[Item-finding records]
-- -- --
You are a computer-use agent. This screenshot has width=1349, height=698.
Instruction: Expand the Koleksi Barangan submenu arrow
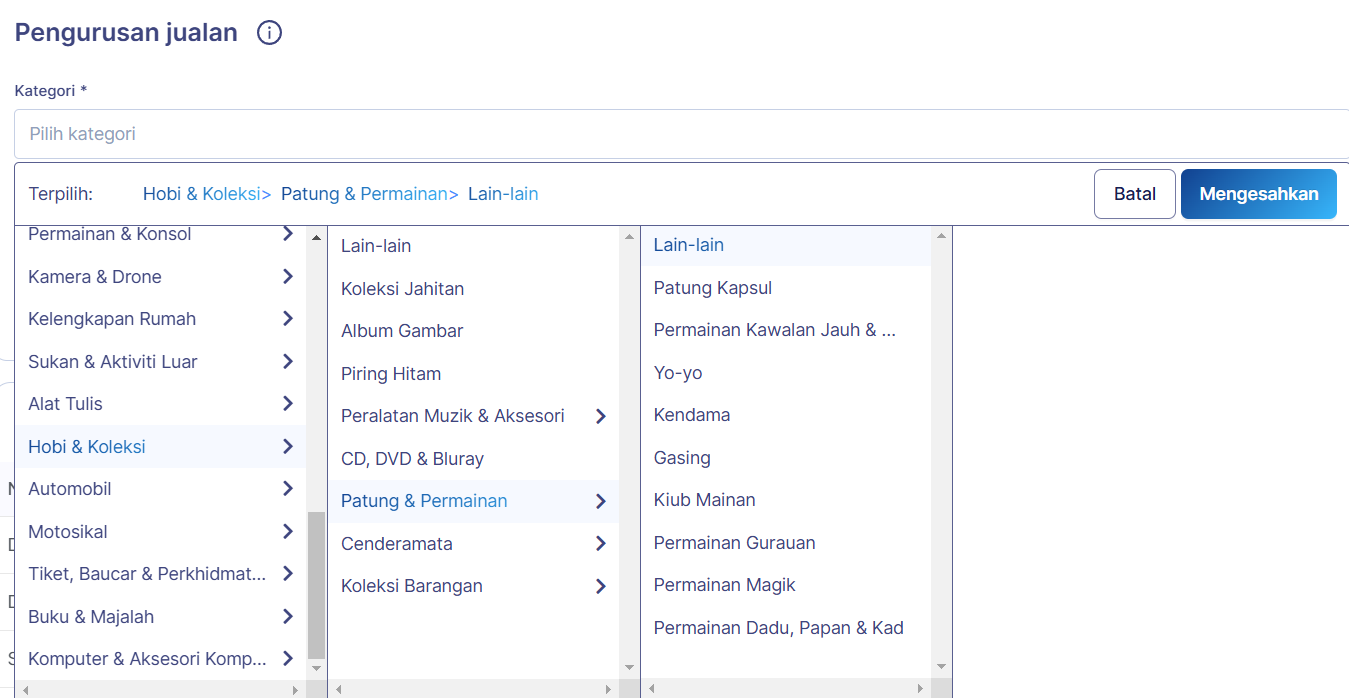point(600,586)
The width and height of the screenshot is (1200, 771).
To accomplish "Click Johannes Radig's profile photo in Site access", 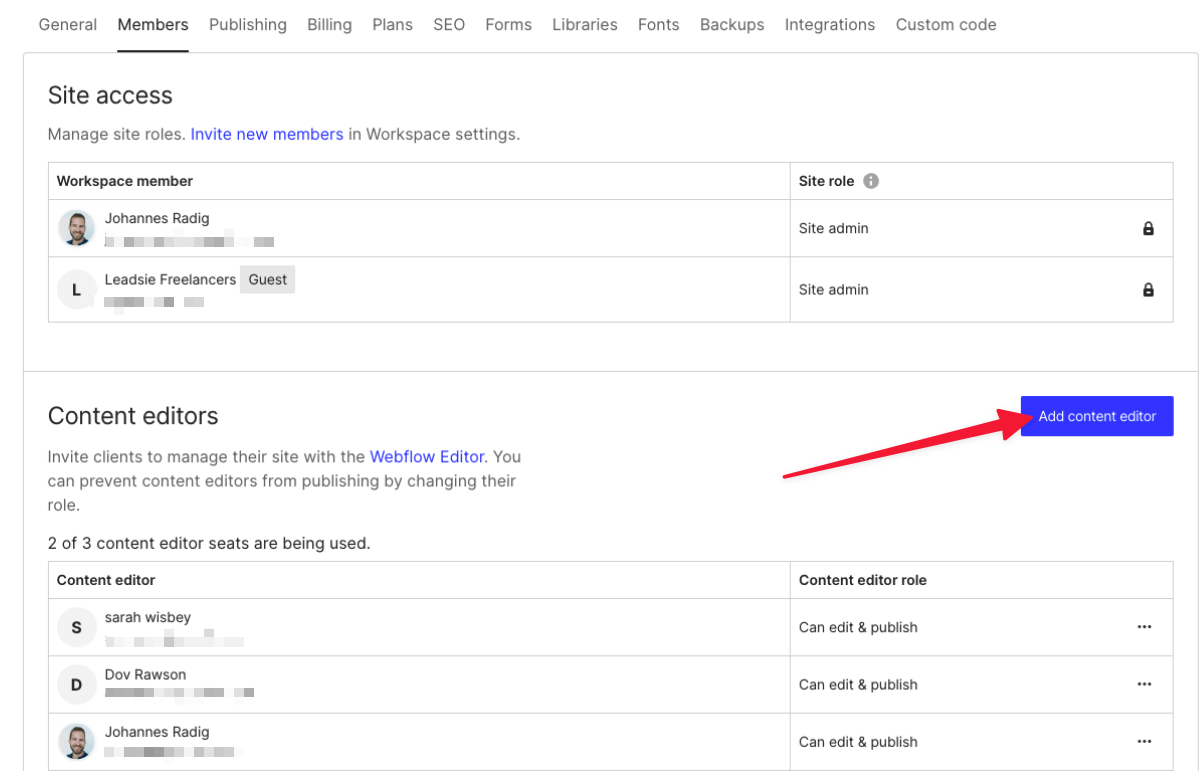I will [x=77, y=228].
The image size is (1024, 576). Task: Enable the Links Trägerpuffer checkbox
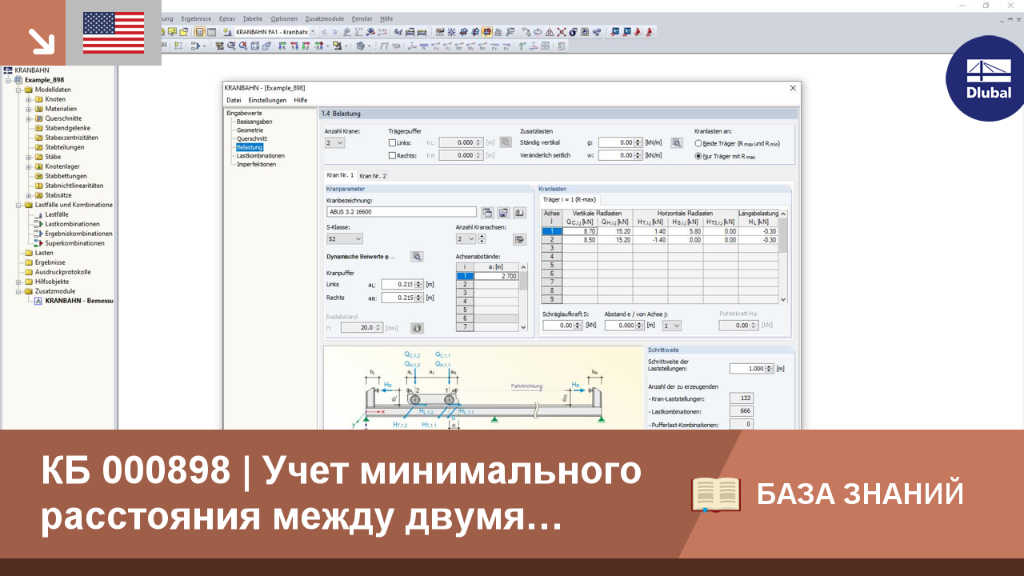pyautogui.click(x=392, y=143)
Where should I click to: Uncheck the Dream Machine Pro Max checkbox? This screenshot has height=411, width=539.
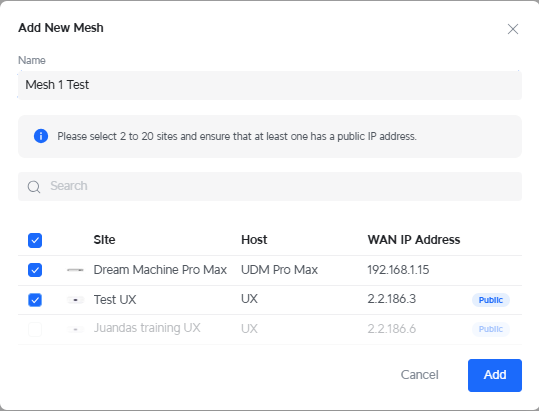coord(35,270)
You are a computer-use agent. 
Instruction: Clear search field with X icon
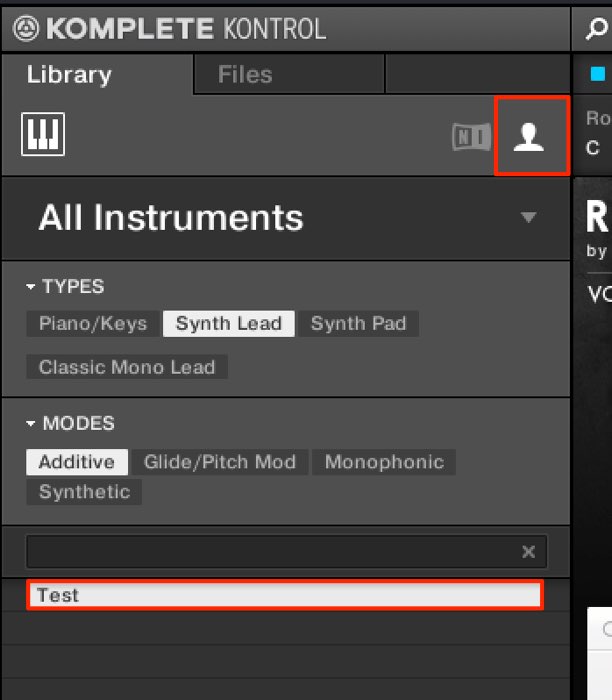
-- -- --
## What needs to be done
Can you reproduce the stretch of material from the line containing "Where should I" through the end, leaving the pictures out of your answer?

## Response
Where should I click to: Uncheck the Dream Machine Pro Max checkbox? This screenshot has height=411, width=539.
coord(35,270)
You are a computer-use agent. 
Instruction: Clear search field with X icon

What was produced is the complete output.